Франсуаза, слушавшая лишь вполуха, машинально спросила:
— Если б узнала что?
— Что ее сынок развелся, черт возьми! Она-то считает, что он счастлив в семейной жизни, а он уже полгода как развелся! Да если бы его несчастная матушка об этом прослышала, говорит он, это бы ее убило! Счастье еще, что она живет в Бретани и сердце не позволяет ей путешествовать: издали-то он может делать вид, что все идет хорошо…
«Деньги… деньги», — билось в мозгу Франсуазы. Из вежливости делая вид, будто ее заинтересовал разведенный и его старая матушка, она заявила:
— Разумеется, развод весьма нежелателен, особенно когда приходится страдать детям. Но психотерапевты единодушны в том, что насильное продление супружества — при выраженном стремлении одного или обоих супругов к свободе — в большинстве случаев столь же прискорбно, сколь и развод, и порождает не меньшее количество проблем.
— Еще бы! Тем более что детей у них не было. И знали бы вы, какую достойную жизнь ведет этот господин с тех пор, как развелся! Его никогда не навещают женщины. Уж поверьте, при моем-то ремесле всегда видно, когда у мужчины бывают в гостях женщины! Так вот: у него — ни единой! Он весь в работе. Единственные, кто у него появляются, — это его секретари…
— А, все-таки женщины! — заметила Франсуаза, мучительно раздумывая над тем, где добыть денег.
— Да нет же! Одни только молодые люди. Совсем еще юноши! Да какие вежливые, вы себе не представляете, и до чего изысканно одетые, до чего ухоженные — полная противоположность большинству нынешней молодежи. А уж как хорошо пахнут!.. В конце концов я сказала этому господину: «Уверена, что ваша бедная матушка, эта святая женщина, простила бы вам развод, если бы познакомилась с вашими симпатягами-секретарями!» Так вот, как раз на это он ответил, чтобы я не вмешивалась не в свои дела и держала язык за зубами. Как будто я имею привычку выбалтывать все первому встречному! Ну да Бог с ним! Так я пройдусь пылесосом…
Франсуаза вышла в приемную, закурила сигарету и принялась нервно прохаживаться, как человек, раздираемый внутренними противоречиями. Наконец она раздавила окурок в пепельнице и вернулась в спальню.

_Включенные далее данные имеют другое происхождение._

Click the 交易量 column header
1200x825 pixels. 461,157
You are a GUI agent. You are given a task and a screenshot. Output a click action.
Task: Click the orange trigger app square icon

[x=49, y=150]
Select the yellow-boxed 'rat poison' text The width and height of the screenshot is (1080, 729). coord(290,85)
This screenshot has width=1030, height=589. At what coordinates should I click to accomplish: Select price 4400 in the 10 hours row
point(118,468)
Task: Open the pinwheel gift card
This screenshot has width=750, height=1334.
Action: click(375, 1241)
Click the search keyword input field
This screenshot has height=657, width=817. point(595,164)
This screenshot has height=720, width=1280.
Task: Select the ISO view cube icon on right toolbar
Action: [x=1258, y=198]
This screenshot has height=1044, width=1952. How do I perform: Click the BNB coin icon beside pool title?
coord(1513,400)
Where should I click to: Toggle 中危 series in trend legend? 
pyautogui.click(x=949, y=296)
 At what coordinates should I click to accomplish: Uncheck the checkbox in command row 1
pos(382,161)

Там она, чтобы взять себя в руки, принялась рыться в ящике. Она надеялась, что Жоржетта возобновит разговор на том самом месте, где его прервала. Но Жоржетта неспешно, как сонная муха, тянула за собой пылесос, который, верно, и вовсе спал, ибо издавал мощный храп.
Франсуаза попыталась найти благовидный предлог, но в голову, как назло, ничего не приходило. Впрочем, стоит ли пускаться на уловки с такой простофилей, как эта Жоржетта? Прочистив горло, Франсуаза слегка охрипшим (из-за одолевавших ее угрызений совести) голосом спросила:
— Какая печальная история с этим господином, о котором вы рассказывали, и его бедной больной матушкой. Может быть, ему не на что обеспечить ей надлежащий уход?
Жоржетта и пылесос, оба застигнутые врасплох в своем сонном передвижении, враз остановились. Пылесос умолк, а Жоржетта воскликнула:
— Это ему-то? Не на что?! Будьте покойны, он в состоянии обеспечить ей самый что ни на есть надлежащий уход! Книги приносят ему достаточно!
— Так он пишет книги?
— Да еще какие! Жития святых.
— Каких святых?
— Да всех. В алфавитном порядке. Сейчас у него на очереди святой Афанасий.
— Пока он доберется до святого Януария, безработица ему не грозит!
— Уж это да! Книжки раскупают хорошо!
— Я с удовольствием прочитала бы одну. Под каким именем он публикуется?